Ebro, Florida
History of Ebro, Florida
Source: Wahington Florida's Twelfth County by E.W.Carswell
Ebro, in the southwest corner of Washington County, may have acquired its name from Spain, where a large river and its deltiac region have historically borne the Ebro name. Ebro is one of the few Spanish place-names retained in interior west Florida.
For decades the community owed its existence to the logging and naval stores industries. Pine and cypress logs harvested in the nearby woodlands were guided down the Choctawhatchee to be converted into lumber mostly at the sawmills at Point Washington. The lumber mills, including one built at Point Washington in 1900, obtained timber from loggers along the river and its tributaries from well into Alabama to the head of Choctawhatchee Bay.

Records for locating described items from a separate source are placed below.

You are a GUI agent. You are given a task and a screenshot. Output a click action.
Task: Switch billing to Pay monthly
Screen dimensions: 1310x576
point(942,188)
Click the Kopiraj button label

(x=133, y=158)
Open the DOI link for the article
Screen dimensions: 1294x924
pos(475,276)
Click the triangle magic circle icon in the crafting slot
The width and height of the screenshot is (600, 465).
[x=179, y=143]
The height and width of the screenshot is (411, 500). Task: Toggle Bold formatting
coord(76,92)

Developed nearby mostly in the early 20th century was the naval stores industry, with shipments to Pensacola going mostly by steamboat from nearby landings along the Choctawhatchee River and Pinelog Creek. Major producers in the region included, West Bay Naval Stores and Lumber Company, the Johnson Turpentine Company, and the Vernon Land and Timber Company. A logging railroad, on which construction started southward in 1904, finally penetrated the Ebro area to provide some naval stores hauling, as well as log-hauling.

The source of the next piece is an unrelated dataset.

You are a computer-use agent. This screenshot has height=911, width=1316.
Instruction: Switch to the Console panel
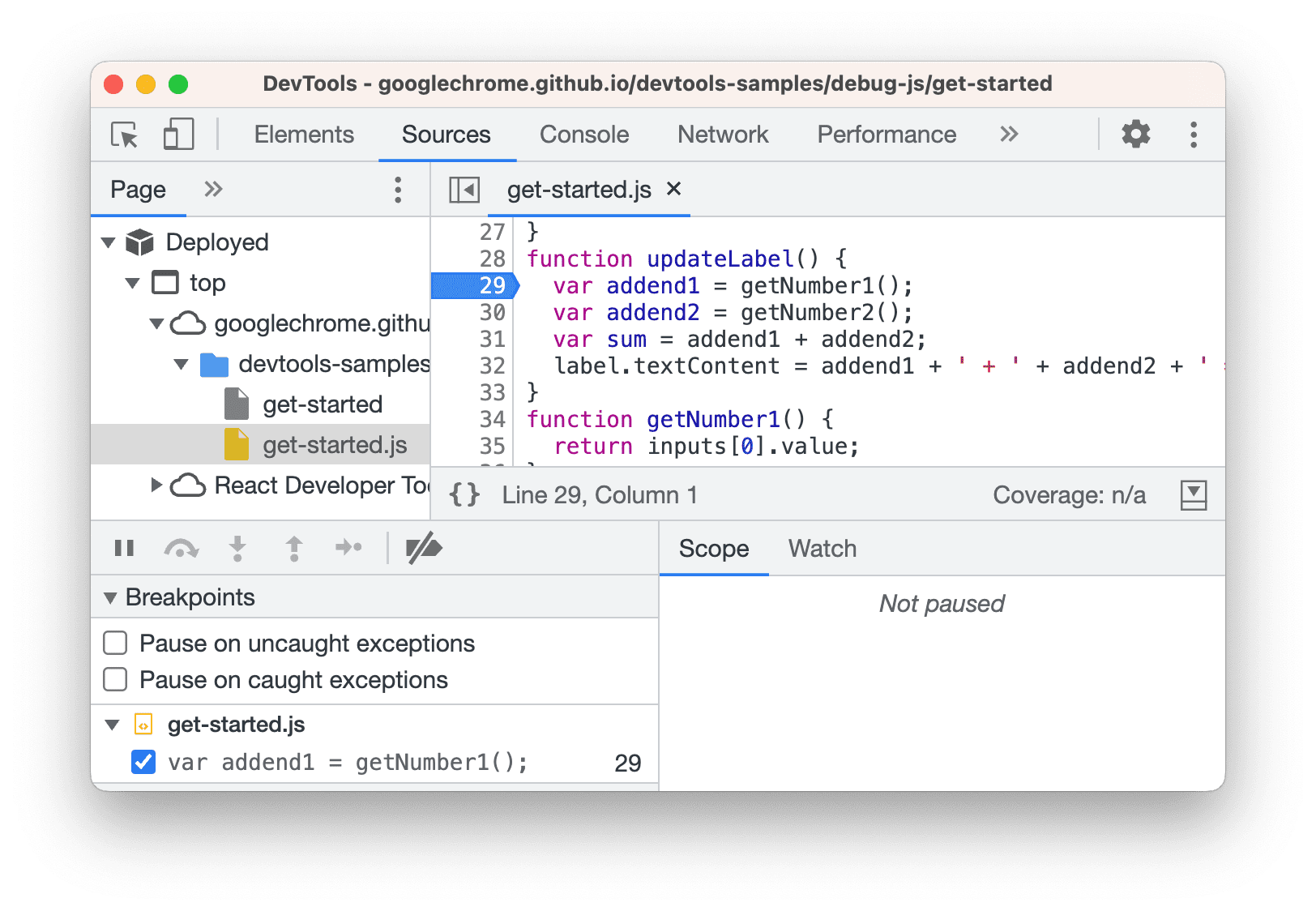[x=583, y=134]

Ebro, as an identifiable community, may be able to claim considerable antiquity, mostly because of its location near the Choctawhatchee River's Cowford Crossing. It was used by the Indians long before the Spaniards, British, and Americans used it as a crossing place. It was on the route of the Military Road that, early in the U.S. Territorial Era led from Pensacola to St. Augustine. The usefulness of Cowford's Crossing ended with the construction of the State Road 20 Bridge over the river nearby. Ebro remained a crossing place of a different kind however, since State Roads 79 and 20 cross in the heart of the community.
Ebro's accessibility lead to the establishment of a dog racing track in 1955. Washington County voters approved the location of the track at Ebro following a hard-fought election campaign. The Washington County Kennel Club the built the track.